I believe that we will have an outstanding Republican Presidential ticket in 2008. Senator John McCain will run as the Pres and either Rudy Giuliani or Lindsey Graham as the VP.
http://www.friendsofmccain.com
~Scott~
*sounds of deep chuckling*
I would vote for either of them. I don't like McCain, but I would vote for him.
our party stands for NOTHING if it allows the Clintons to walk back into the white house in 2008.
Soooo predictable.
Be Seeing You,
Chris
One of the worst slaps in the face our nation could have given to it's Vietnam Veterans was by electing Bill "Slick Willy" Clinton for Prez in 1992. Nothing could be worst for anyone if Hillary gets in in 2008.
You are a mental patient. I can't stand McCain, he is a slime ball twofaced backstabing POS. And I think more of Hillery than him, and I can';t stand her, if I were in the same room with her I'd vomit.
McCain should give back his Medal of Honor, because I don't know anything he stands for that if the leftist media would give him tim eon TV he wounldn't change.
Well, maybe I just wouldn't vote for her but the thrid party. Any way it isn't an issue I have a better chance as a mental patient to get the nomination than that POS.
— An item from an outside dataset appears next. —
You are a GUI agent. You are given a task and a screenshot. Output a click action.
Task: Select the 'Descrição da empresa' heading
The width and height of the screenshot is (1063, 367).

Mental patient been a while since someone called that, tell where do you live, I mean the ............LOL
Have a good day, as you can tell jellyfish McCain is not my favorite person, heck not even second.
As I said, you're a mental patient.
My vote is with McCain and I'm a fellow veteran of the armed forces. You should take back that comment about McCain returning his Medal of Honor. He was tortured as a POW you know.
~Scott~
He earned hi MOH, but has disgraced himself as a US Senator, he's a nutcase.....IMHO.